Da série "Novos contos para crianças", V



Zezinho é autófobo e feliz.
Mora com papai, mamãe e a irmãzinha Anete.
A casa de Zezinho não tem porta de entrada. Por isso, quando alguém quer entrar, precisa pular uma das janelas, que estas a casa as têm.
O chão da casa de Zezinho tem o que os pedreiros chamam de caída e os móveis deslizam a se amontoar a um canto. Na cozinha, a geladeira se encosta na parede, a mesa, na geladeira, as cadeiras, na mesa, o armário, nas cadeiras. Quando quer pegar alguma coisa gelada, Zezinho precisa chamar papai, mamãe e a irmãzinha Anete. Cada um se segura no outro e, com a mão livre, vai pelejando na tentativa de afastar os móveis pra lá.
Para se locomover entre os cômodos da casa, Zezinho e seus familiares são forçados a ir-se amparando nas paredes para não escorregar no chão inclinado.
A casa de Zezinho se localiza no centro da cidade. Quando a comprou, há uns trinta anos, papai recebera oferta dum imóvel bem maior e mais confortável, com piso normal. Mas ficava num bairro afastado e papai escolheu esse em que moram hoje.
Assim como papai, Zezinho também não gosta de morar em bairro. Mesmo sociofóbico, sentindo às vezes gana de ser punido por uma bela sova a chicote, o moleque prefere estar onde as coisas acontecem. Embora no centro da cidade não aconteça quase nada.
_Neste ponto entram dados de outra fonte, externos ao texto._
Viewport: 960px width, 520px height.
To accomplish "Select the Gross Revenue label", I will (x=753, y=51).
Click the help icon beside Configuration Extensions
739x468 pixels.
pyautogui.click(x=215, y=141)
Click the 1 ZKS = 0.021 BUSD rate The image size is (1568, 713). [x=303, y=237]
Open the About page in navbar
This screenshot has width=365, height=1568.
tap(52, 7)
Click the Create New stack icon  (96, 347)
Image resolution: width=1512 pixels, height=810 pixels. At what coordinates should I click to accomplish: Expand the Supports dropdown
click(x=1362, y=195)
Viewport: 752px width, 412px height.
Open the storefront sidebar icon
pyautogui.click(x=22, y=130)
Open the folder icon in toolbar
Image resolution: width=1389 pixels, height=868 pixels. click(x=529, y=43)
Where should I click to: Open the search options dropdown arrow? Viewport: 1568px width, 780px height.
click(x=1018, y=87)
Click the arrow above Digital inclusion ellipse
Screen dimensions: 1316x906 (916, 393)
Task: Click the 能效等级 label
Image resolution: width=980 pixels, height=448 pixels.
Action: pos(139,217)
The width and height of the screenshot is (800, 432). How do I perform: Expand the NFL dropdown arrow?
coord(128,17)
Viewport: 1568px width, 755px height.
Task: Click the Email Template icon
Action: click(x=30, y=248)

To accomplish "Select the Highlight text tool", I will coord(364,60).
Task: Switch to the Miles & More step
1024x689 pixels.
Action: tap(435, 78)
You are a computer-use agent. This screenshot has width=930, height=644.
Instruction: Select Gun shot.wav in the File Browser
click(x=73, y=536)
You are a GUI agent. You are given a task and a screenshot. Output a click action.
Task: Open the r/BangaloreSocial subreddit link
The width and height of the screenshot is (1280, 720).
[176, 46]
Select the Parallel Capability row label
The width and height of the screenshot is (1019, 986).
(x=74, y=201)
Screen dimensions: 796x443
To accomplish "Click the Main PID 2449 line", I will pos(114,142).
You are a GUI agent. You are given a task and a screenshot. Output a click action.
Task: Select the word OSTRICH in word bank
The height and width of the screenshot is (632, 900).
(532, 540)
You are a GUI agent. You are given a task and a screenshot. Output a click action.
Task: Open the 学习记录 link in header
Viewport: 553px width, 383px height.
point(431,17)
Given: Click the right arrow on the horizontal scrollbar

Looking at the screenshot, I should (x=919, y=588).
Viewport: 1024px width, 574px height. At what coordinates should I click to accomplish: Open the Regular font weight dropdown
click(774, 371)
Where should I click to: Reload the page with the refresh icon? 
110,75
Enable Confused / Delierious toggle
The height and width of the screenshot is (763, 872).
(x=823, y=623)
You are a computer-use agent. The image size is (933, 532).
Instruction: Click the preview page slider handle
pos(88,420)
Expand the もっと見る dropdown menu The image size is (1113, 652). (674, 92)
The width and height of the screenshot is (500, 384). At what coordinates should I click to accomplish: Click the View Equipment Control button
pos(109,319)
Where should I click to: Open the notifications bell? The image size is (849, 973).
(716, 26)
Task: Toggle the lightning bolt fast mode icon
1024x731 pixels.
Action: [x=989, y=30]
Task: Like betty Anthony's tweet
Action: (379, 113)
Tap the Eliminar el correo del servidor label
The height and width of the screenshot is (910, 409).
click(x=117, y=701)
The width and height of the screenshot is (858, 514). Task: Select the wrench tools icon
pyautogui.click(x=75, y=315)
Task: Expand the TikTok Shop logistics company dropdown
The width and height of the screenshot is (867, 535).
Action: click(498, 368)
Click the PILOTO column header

Mas é melhor que no bairro, onde nada nunca acontece.
Zezinho nasceu com três braços – os dois normais mais um terceiro entre ambos, bem no meio do peito, logo abaixo da garganta.
Papai e mamãe, ao receberem a notícia do doutor ainda no quarto onde ocorrera o parto, se entusiasmaram com as possibilidades.
– Ele vai poder coçar os dois ouvidos e o saco ao mesmo tempo! – atilou-se titio.
– Digitar e folhear um livro ao mesmo tempo! – serpenteou papai.
– Costurar, comer e abrir uma conta no banco duma vez só! – protocolou mamãe.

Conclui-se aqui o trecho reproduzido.